Last term, Student Senate conducted a survey on student opinion of smoking on campus. Though the results have yet to be released, the results will help Senate decide whether student opinion stands behind changes in on-campus smoking policy.
The Student Senate Campus Life and Health and Wellness Committees created a survey intended to determine the student body’s attitude about the issue. No specific policy will be enacted solely on the basis of the results; rather, the survey results will be one of several things taken into consideration.
“Right now it’s all just data gathering,” sophomore and Campus Life Chair Tevin Liao said. “We’re trying to see if this is something that is suitable for the campus.”
Liao stressed that a campus-wide smoking ban is unlikely in the near future. However, such a ban is a long-term goal.
“There is a goal for a smoke-free campus, but there is no plan. It’s kind of like the ideal versus what’s actually going to happen,” Liao said.
There may also be new restrictions short of an all-out ban. Rather, they may consist of prohibiting smoking in certain places, or even just enforcing existing restrictions more strictly, such as those prohibiting smoking within 15 feet of building entrances. Students and faculty are often seen smoking in doorways, especialy in colder temperatures.
This smoking survey follows a significant trend in recent years in American colleges and universities to restrict on-campus smoking. There are currently about 461 colleges in the United States with smoke-free campuses, including 15 in Illinois. Knox would be the first school in the Associated Colleges of the Midwest (ACM) to issue a smoking ban if it decided to enact one. Last summer, Illinois Governor Pat Quinn signed a law banning smoking on all public university campuses. The law will take effect in July 2015, and will create smoke-free campuses on at least six four-year institutions with no previous ban.

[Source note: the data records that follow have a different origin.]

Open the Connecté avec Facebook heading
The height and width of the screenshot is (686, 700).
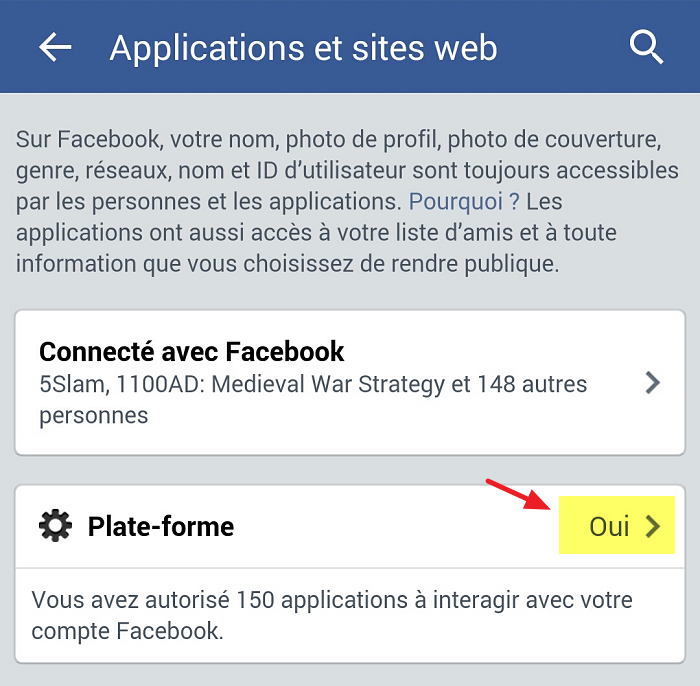click(192, 351)
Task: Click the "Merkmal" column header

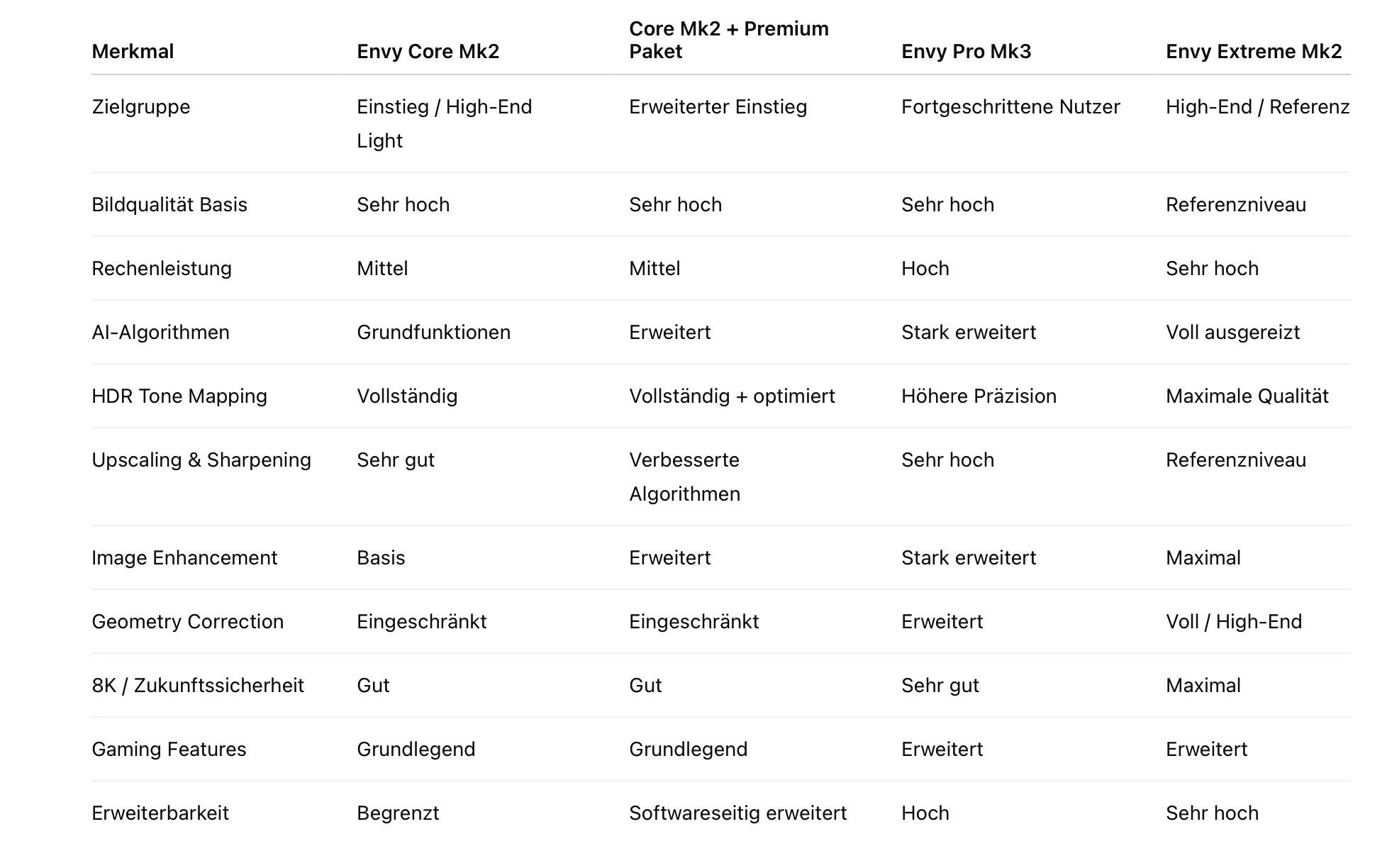Action: [133, 51]
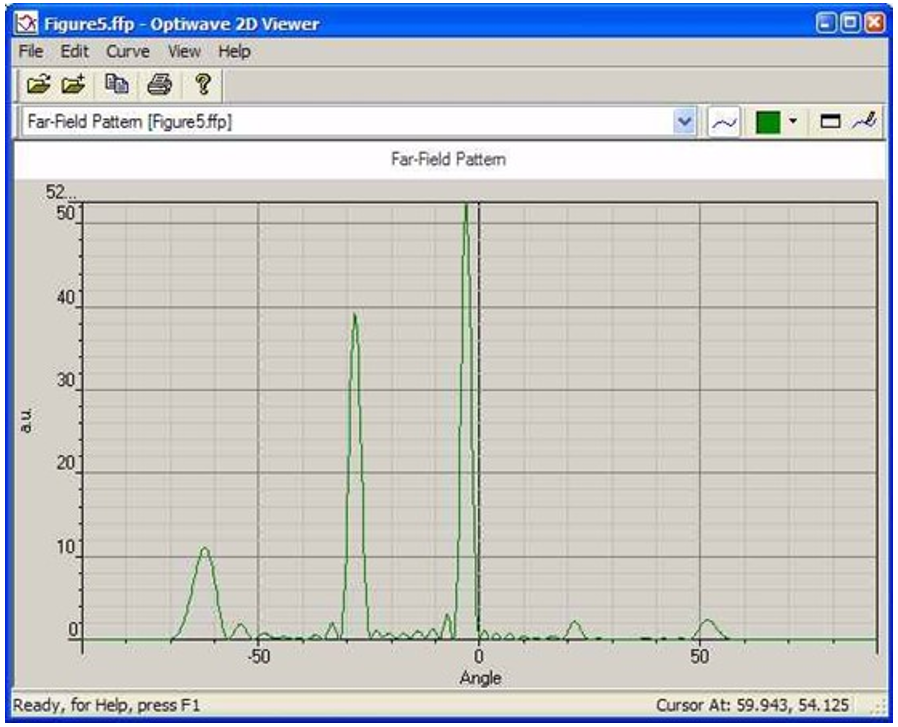Open the View menu
The image size is (898, 727).
point(184,51)
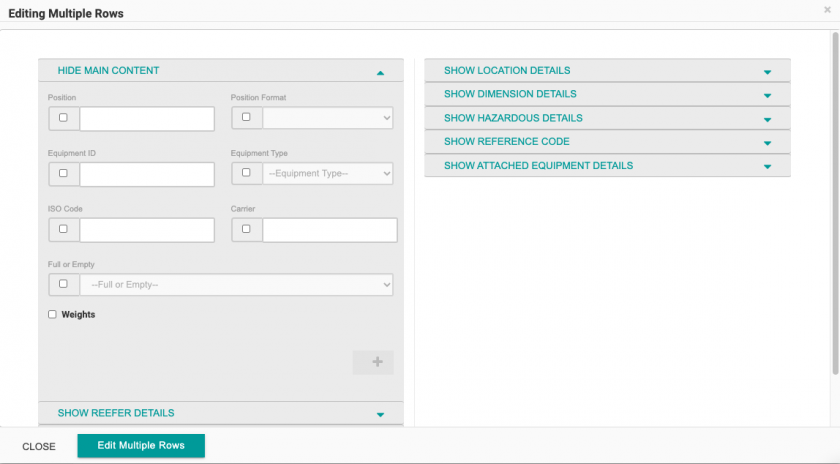Click the CLOSE button
Screen dimensions: 840x464
click(39, 446)
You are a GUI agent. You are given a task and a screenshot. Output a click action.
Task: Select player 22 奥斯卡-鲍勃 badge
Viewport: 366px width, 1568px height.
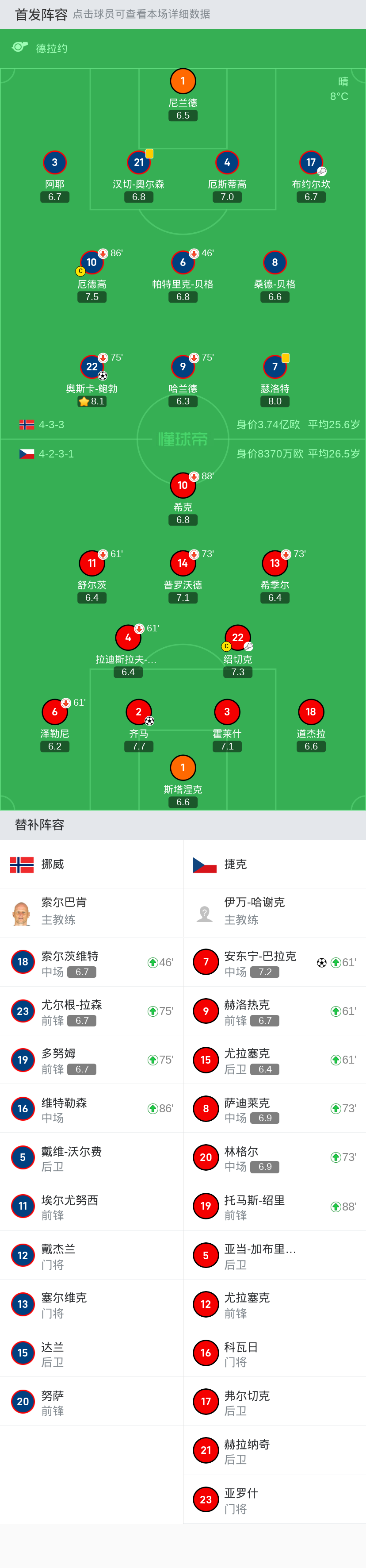pyautogui.click(x=92, y=367)
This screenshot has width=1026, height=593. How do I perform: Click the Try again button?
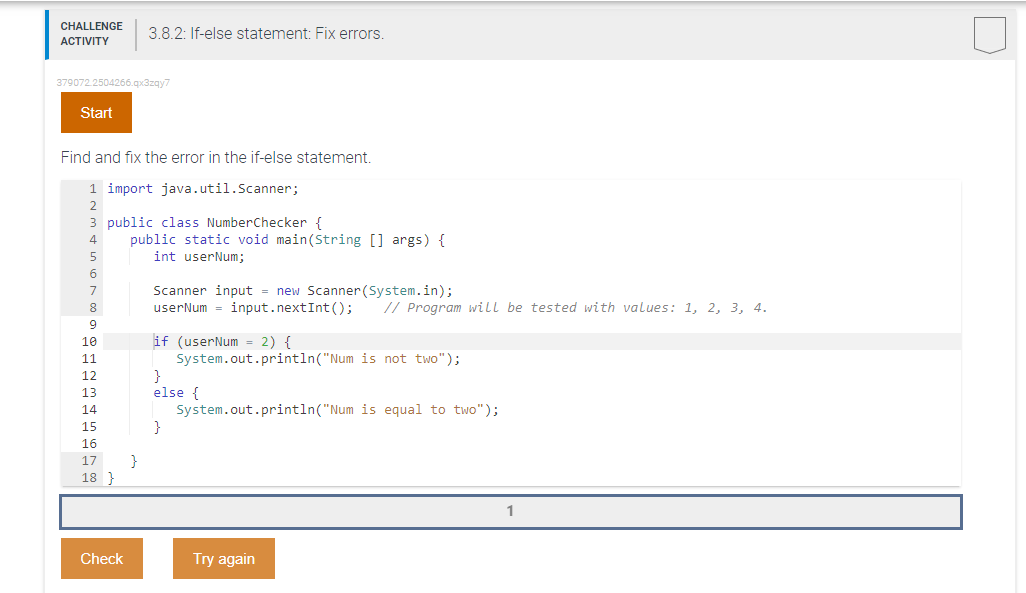coord(223,558)
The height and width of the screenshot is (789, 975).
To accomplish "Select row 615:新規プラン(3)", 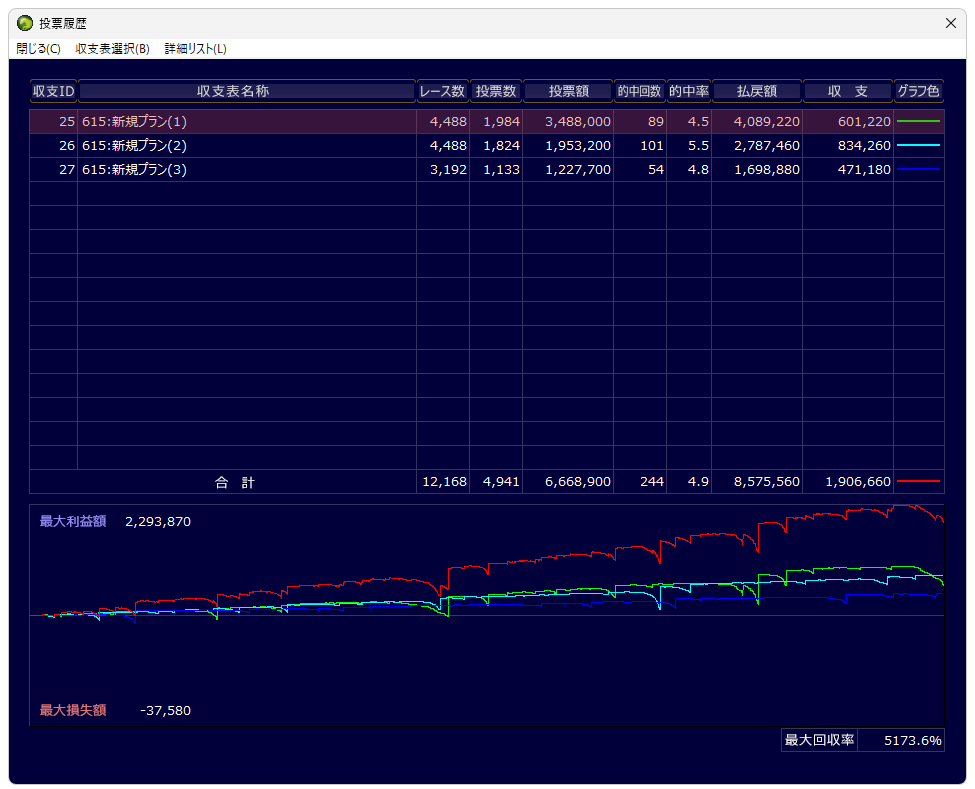I will tap(246, 170).
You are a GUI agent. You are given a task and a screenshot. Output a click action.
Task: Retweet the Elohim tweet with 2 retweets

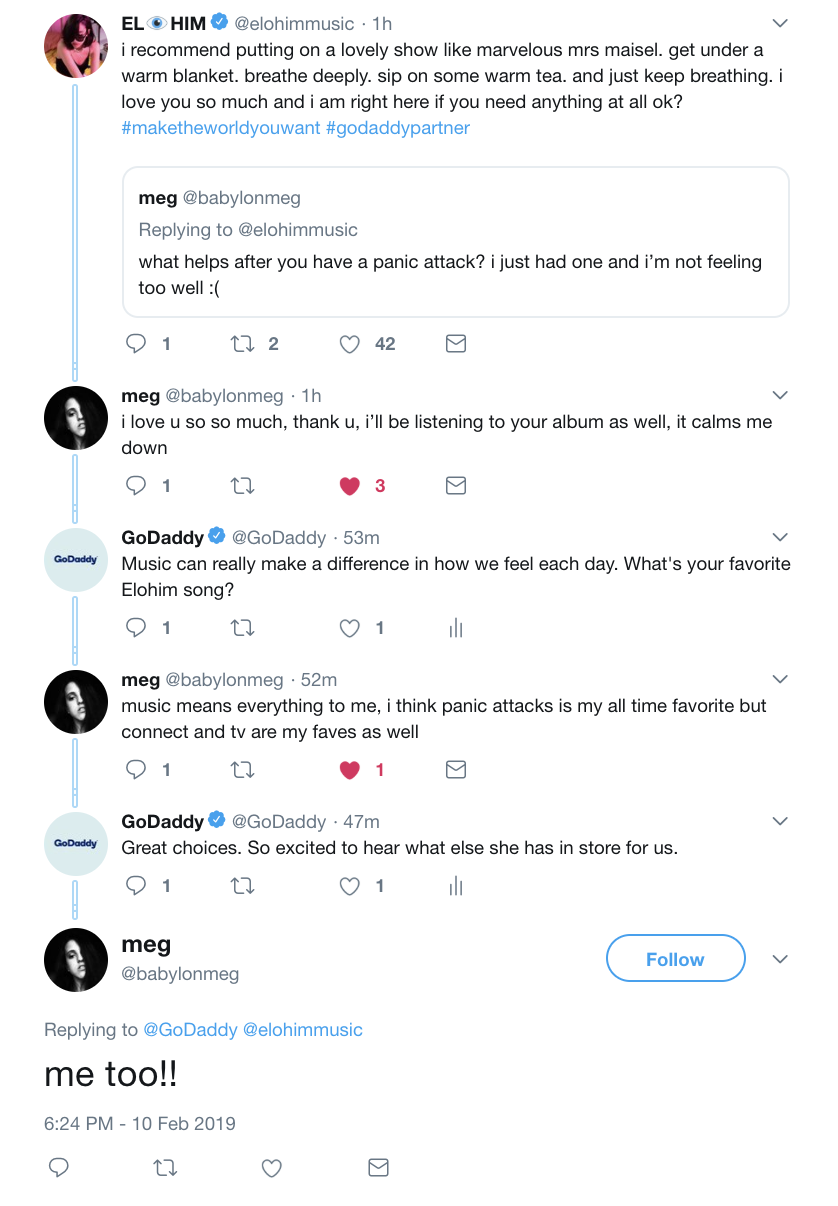coord(242,344)
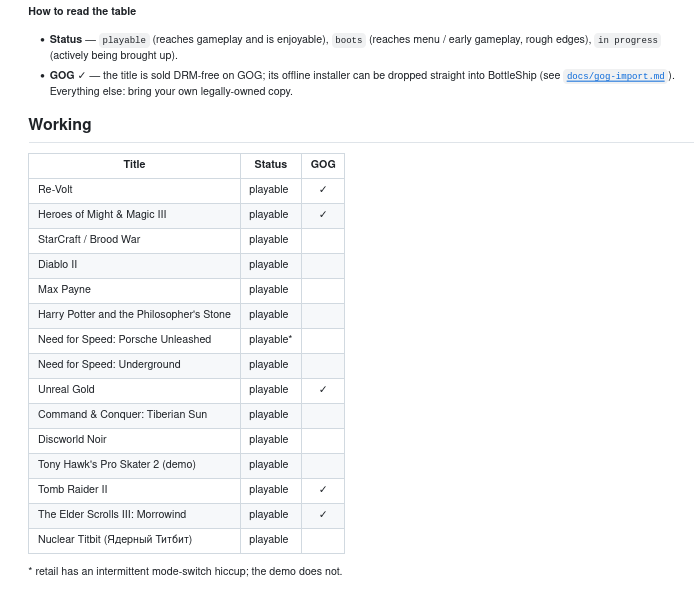Click the playable* status for Porsche Unleashed
Screen dimensions: 694x592
point(270,339)
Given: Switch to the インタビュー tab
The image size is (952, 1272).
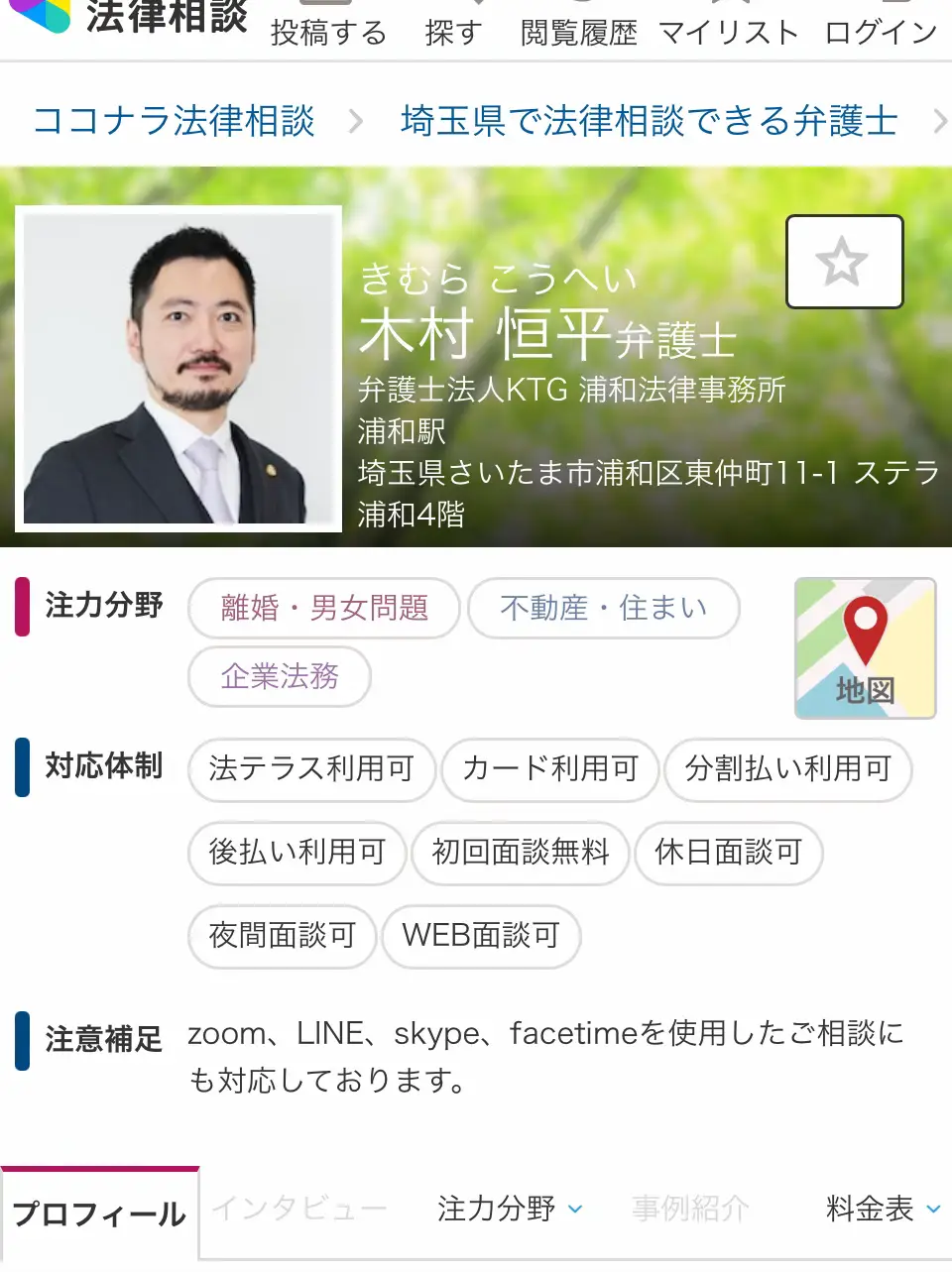Looking at the screenshot, I should pyautogui.click(x=299, y=1209).
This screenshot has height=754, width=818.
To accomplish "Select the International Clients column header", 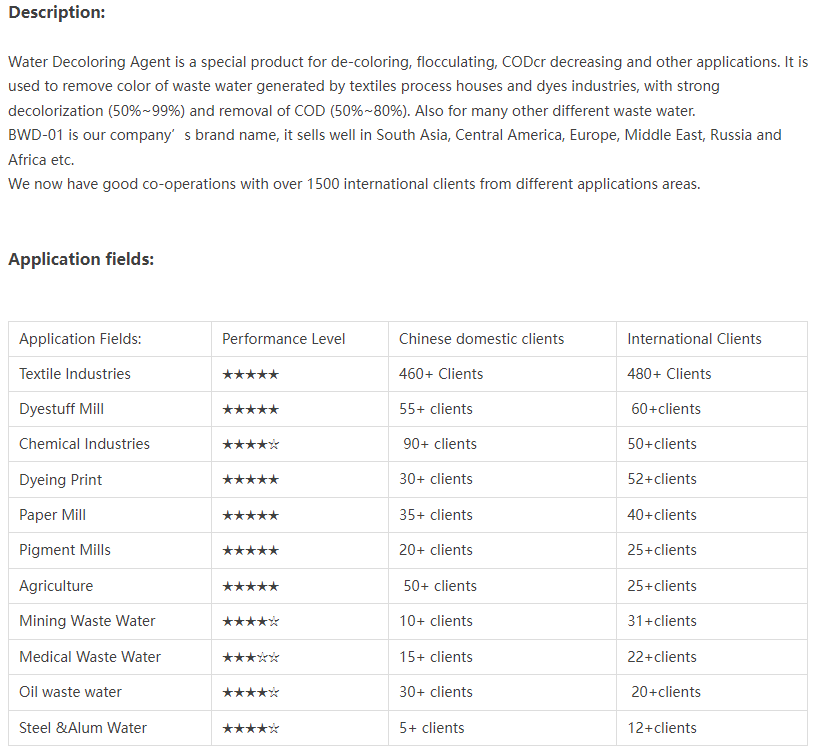I will tap(694, 339).
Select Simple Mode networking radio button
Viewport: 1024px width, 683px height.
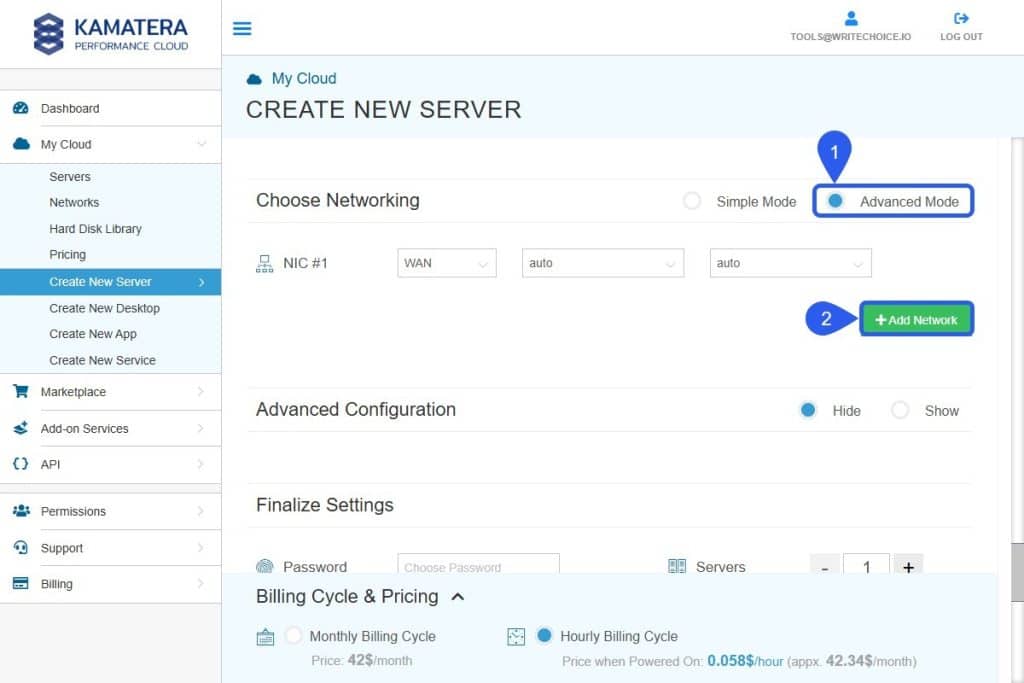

There are two possible motivations for restricting smoking on campus: to protect nonsmokers from secondhand smoke and to discourage smoking. National anti-smoking organizations, like Americans for Nonsmokers’ Rights (ANR) and the American Lung Association, cite both of these rationales for supporting campus smoking bans.
According to a 2015 report by ANR said, “The tobacco industry continues to market and advertise its products to young adults in order to maintain its profitability, and the tobacco use and prevalence statistics for young adults demonstrate that the plan is having an effect .… Curbing tobacco influence on campuses could prevent a new cohort of lifelong smokers.”
Both of these rationales are also present in discussions of smoking at Knox, but the protection of non-smokers plays a larger part.
“It’s more to protect nonsmokers than it is to discourage smoking,” Liao said. “But there’s definitely presence of both.”
Senior Jake Maryott, who recently quit smoking, understands these arguments but would be against a campus-wide ban.
“I am not in favor of having a smoke-free campus, but I am in favor of having stricter policies about smoking near buildings because I’ve noticed that some students smoke just a few feet from doorways,” Maryott said.
Senior Stephen Ford, a smoker, understands that secondhand smoke can be harmful and is not opposed to restrictions on smoking for this reason.
“I’m okay with the idea of having a smoke-free campus,” Ford said. “Secondhand smoke really does harm people. Even though I’m a smoker myself, I understand the importance of having these regulations, because it really isn’t a good environment for a lot of people, I just enjoy it myself.”
However, Ford is uncomfortable with the idea of smoking bans with the purpose of discouraging smoking.
“I just don’t think you should protect people from themselves,” Ford said.